Work required: Pull out each of the lines below that contains the string "beside", and copy them in full.

============

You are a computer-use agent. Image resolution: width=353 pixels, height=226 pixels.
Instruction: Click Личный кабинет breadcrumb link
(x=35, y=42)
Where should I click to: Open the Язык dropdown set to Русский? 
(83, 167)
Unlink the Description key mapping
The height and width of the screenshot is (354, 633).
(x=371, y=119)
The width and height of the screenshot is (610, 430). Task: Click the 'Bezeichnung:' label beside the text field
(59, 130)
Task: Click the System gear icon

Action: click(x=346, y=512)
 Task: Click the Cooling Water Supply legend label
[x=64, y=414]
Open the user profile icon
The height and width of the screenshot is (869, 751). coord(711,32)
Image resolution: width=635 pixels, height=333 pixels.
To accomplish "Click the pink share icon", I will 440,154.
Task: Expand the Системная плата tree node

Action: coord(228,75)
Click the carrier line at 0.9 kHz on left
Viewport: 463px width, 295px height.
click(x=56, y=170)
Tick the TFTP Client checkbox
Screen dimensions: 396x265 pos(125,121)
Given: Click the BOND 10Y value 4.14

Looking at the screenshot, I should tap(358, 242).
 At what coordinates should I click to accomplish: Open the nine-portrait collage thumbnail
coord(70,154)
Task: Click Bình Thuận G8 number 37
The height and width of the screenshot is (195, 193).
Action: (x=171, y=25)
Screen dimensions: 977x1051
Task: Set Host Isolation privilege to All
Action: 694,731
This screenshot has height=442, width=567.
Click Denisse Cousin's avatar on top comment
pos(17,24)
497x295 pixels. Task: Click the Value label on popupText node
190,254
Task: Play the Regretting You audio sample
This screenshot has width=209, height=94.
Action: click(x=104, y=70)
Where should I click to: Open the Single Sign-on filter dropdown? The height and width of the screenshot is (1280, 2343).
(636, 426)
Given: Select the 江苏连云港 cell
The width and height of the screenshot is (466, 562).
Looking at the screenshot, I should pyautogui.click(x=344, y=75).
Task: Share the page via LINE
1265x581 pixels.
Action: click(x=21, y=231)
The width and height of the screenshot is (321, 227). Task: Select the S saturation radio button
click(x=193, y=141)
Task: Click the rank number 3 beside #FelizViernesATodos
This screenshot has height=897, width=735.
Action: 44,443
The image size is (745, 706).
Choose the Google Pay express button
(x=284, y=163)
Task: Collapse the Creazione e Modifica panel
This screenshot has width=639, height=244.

============

Expected answer:
The width and height of the screenshot is (610, 430). Task: Click the 'Bezeichnung:' label beside the text field
Task: Click the rank number 3 beside #FelizViernesATodos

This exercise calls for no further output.